Ainsi, ils proposent que la loi affiche désormais "que l'aménagement d'une peine d’emprisonnement ne peut être le principe mais un subsidiaire. Il appartient en effet à la juridiction de prononcer une autre peine que l’incarcération, comme la loi le permet, si elle estime que le condamné peut demeurer libre sous contrôle renforcé (par exemple une détention à domicile sous surveillance électronique, un bracelet anti-rapprochement etc…)" ; et "que tout aménagement ou toute transformation de la peine ferme prononcée doit être subordonnée à une évaluation objective préalable des risques de récidive présentés par le condamné."

Septième proposition : une meilleure prise en soin des victimes les plus fragiles

La Justice doit prendre en main le manque de considération parfois ressenti par les victimes, insiste la Cnpr, notamment les plus fragiles "ou qui sont concernées par les faits les plus graves ont des besoins qui vont bien au-delà d’un « simple » accompagnement juridique et technique.

Il conviendrait, déterminent les procureurs, de systématiser "sur le territoire national la mise en place de dispositifs d’accompagnement renforcé des victimes d’infractions graves, comme cela peut exister dans certaines localités." Un chargé de mission pourrait ainsi être désigné par le procureur de la République. Celui-ci aurait pour mission de coordonner, "au bénéfice de la victime", l'action d'un ensemble de professionnels qui s'attacheront notamment à évaluer ses besoins, mettre en œuvre sa prise en charge et s'assurer de son accompagnement tout au long de la procédure.
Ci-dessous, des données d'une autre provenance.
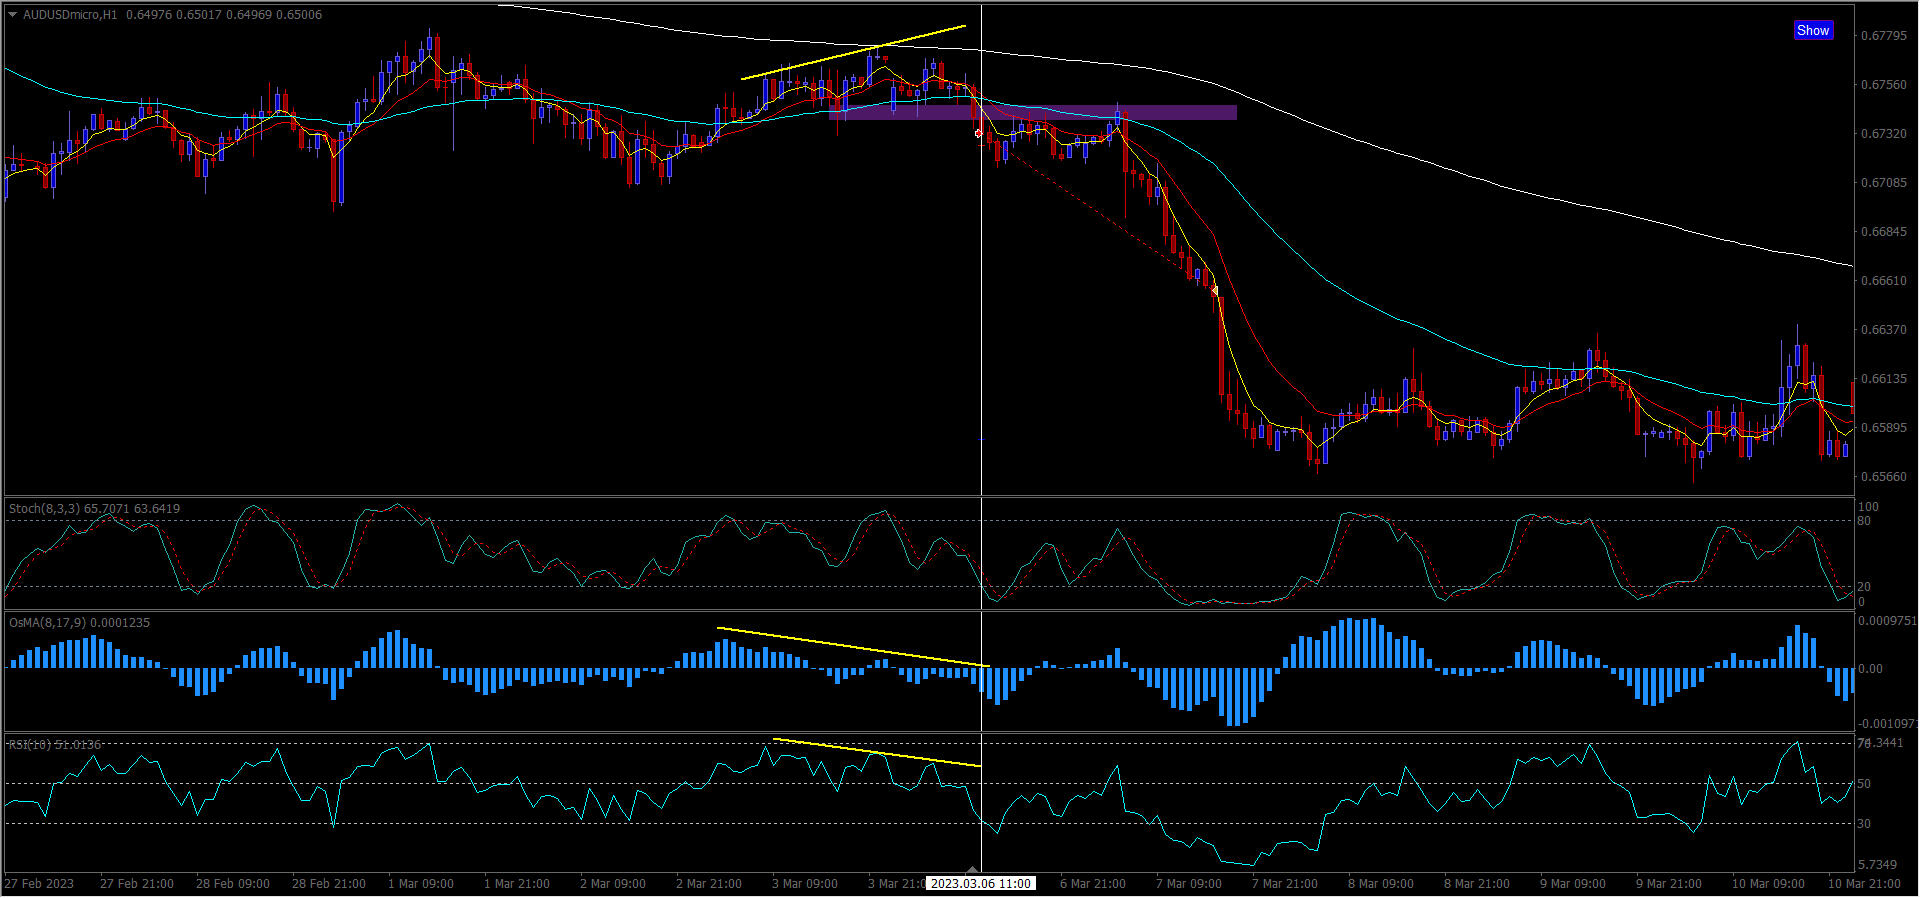The height and width of the screenshot is (898, 1920).
Task: Select the red dashed trade line
Action: [1100, 213]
Huitième proposition : revisiter le champ pénal des infractions soumises à l’institution judiciaire

"Limiter l'intervention des parquets et des juridictions pénales aux faits qui occasionnent les préjudices les plus importants et portent le plus sérieusement atteinte au pacte social" peut être une solution efficace pour désencombrer le système judiciaire, analyse la Cnpr, qui prend pour exemple, entre autres, "le contentieux des diffamations et injures non aggravées" dans le domaine de la presse, qui "pourrait être dépénalisé et soumis aux juridictions civiles".

"Cet allègement des tâches de l’institution judiciaire permettrait à cette dernière de se consacrer aux infractions les plus graves et aux situations de récidive et aux administrations, qui d’ores et déjà interviennent très fréquemment, de disposer d’une compétence élargie laquelle pourrait être précisément délimitée dans le cadre de protocoles nationaux déclinés localement avec les parquets."
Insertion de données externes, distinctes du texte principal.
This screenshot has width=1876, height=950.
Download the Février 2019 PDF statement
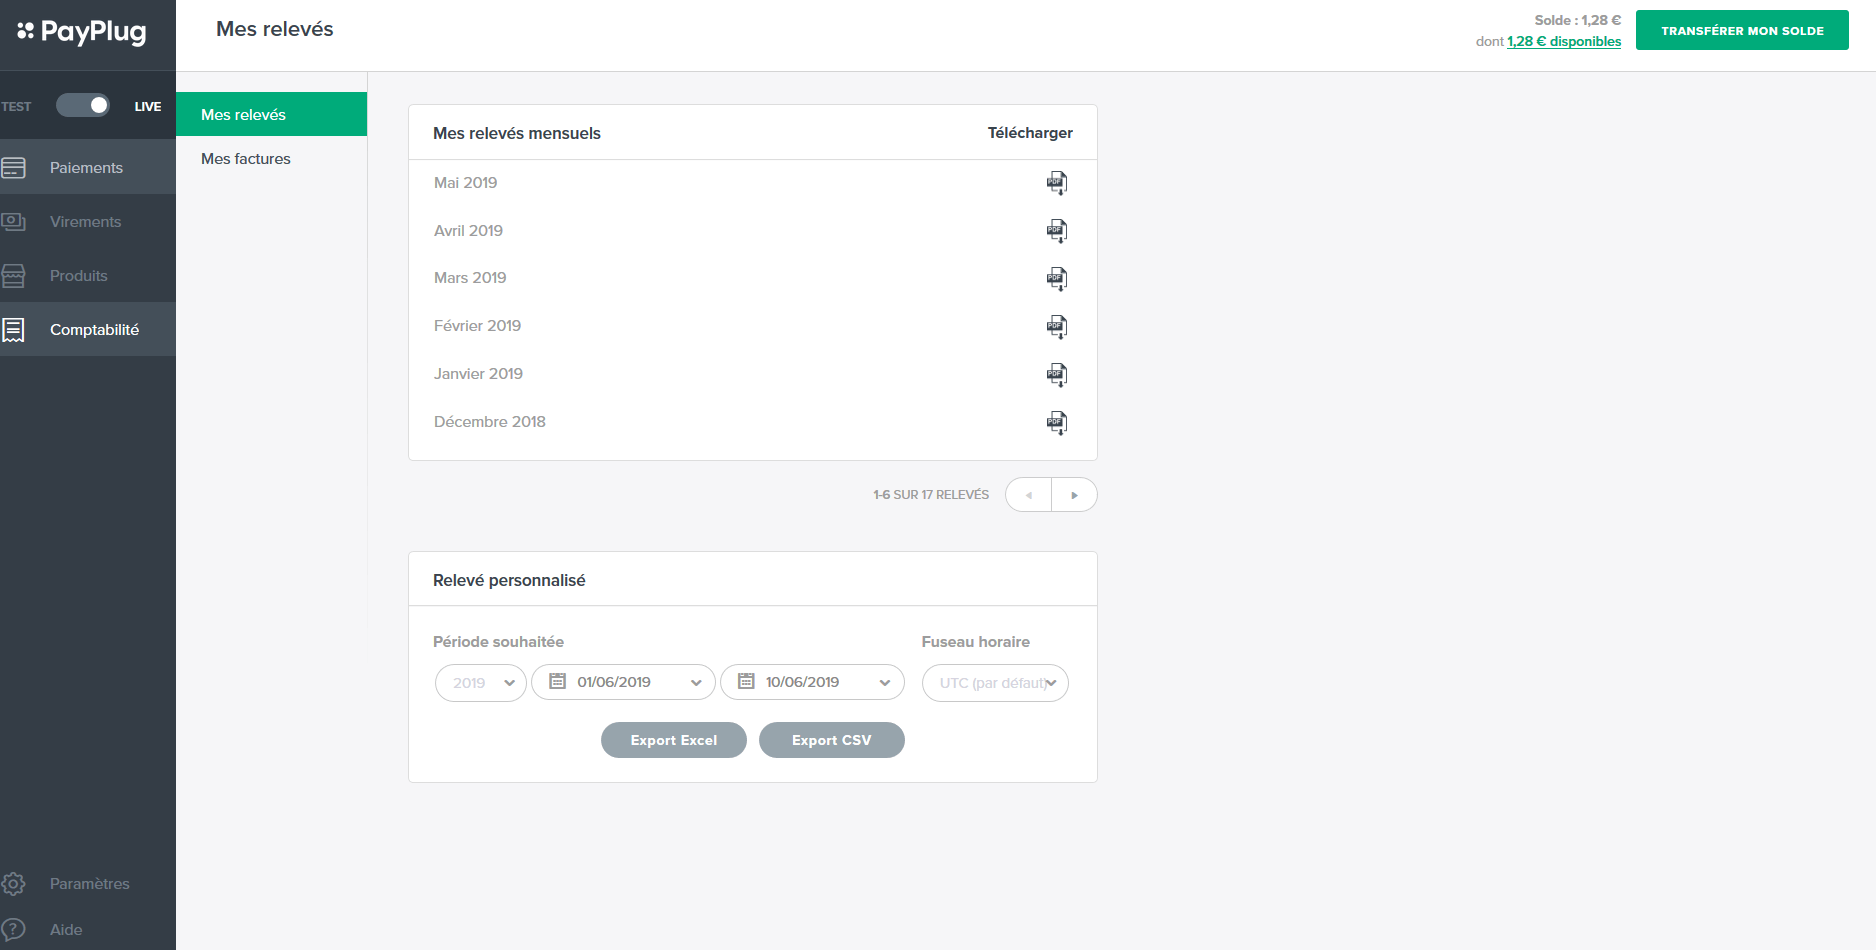point(1056,326)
Neuvième proposition : activer la transformation numérique

"Il est indispensable que le ministère de la Justice se donne véritablement les moyens de réussir le pari de la transformation numérique en matière pénale."

Pour ce faire, la Cnpr estime essentiel de prioriser trois grands axes : l'approfondissement de dématérialisation pénale et la formation des agents dans le but de construire de véritables outils d'aide à la décision ; l'union de la chaîne de soutien informatique ; et l'utilisation du numérique pour "renforcer la proximité avec les justiciables". 
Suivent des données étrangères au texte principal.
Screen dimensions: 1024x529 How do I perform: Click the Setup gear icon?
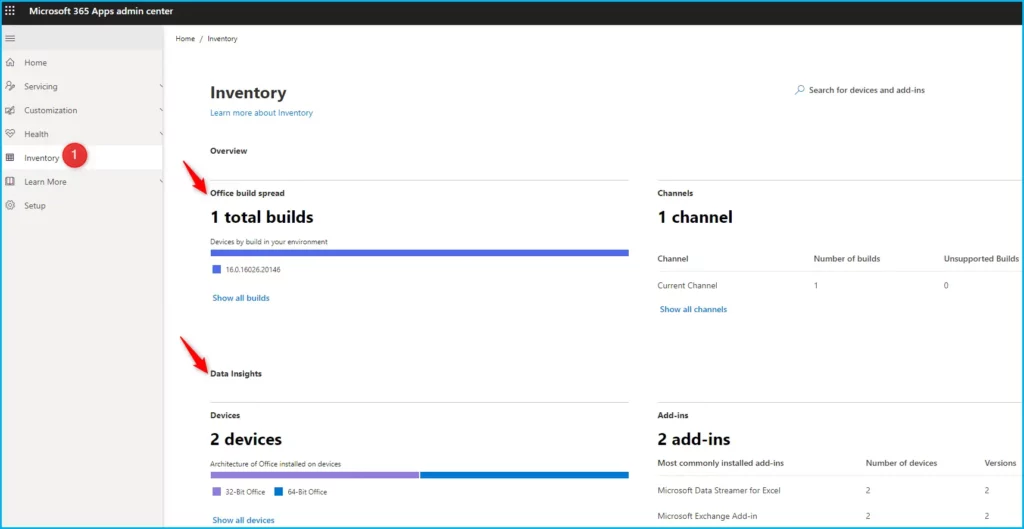(x=10, y=206)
Dixième proposition : améliorer la communication judiciaire 

Les procureurs de la République font un constat : si la Justice est l'une des institutions dont "on parle le plus dans le public et dans les médias", sa politique de communication "manque de visibilité dans l'espace public". Une Justice qui souffre aujourd'hui d'une image "de plus en plus dégradée", subit des attaques et critiques, "le plus souvent à raison d'une méconnaissance de son fonctionnement".

"Au-delà de la communication autour des faits divers et des « affaires » dont les procureurs se sont emparés, il devient impératif, dans notre société de communication, de valoriser et d’expliquer l’action judiciaire et son fonctionnement. En un mot, « éduquer à la Justice »", insiste la Cnpr. Ainsi, elle estime indispensable "de doter les juridictions d’équipes dédiées de professionnels qualifiés consacrés à cette mission, autant que d’outils modernes de communication."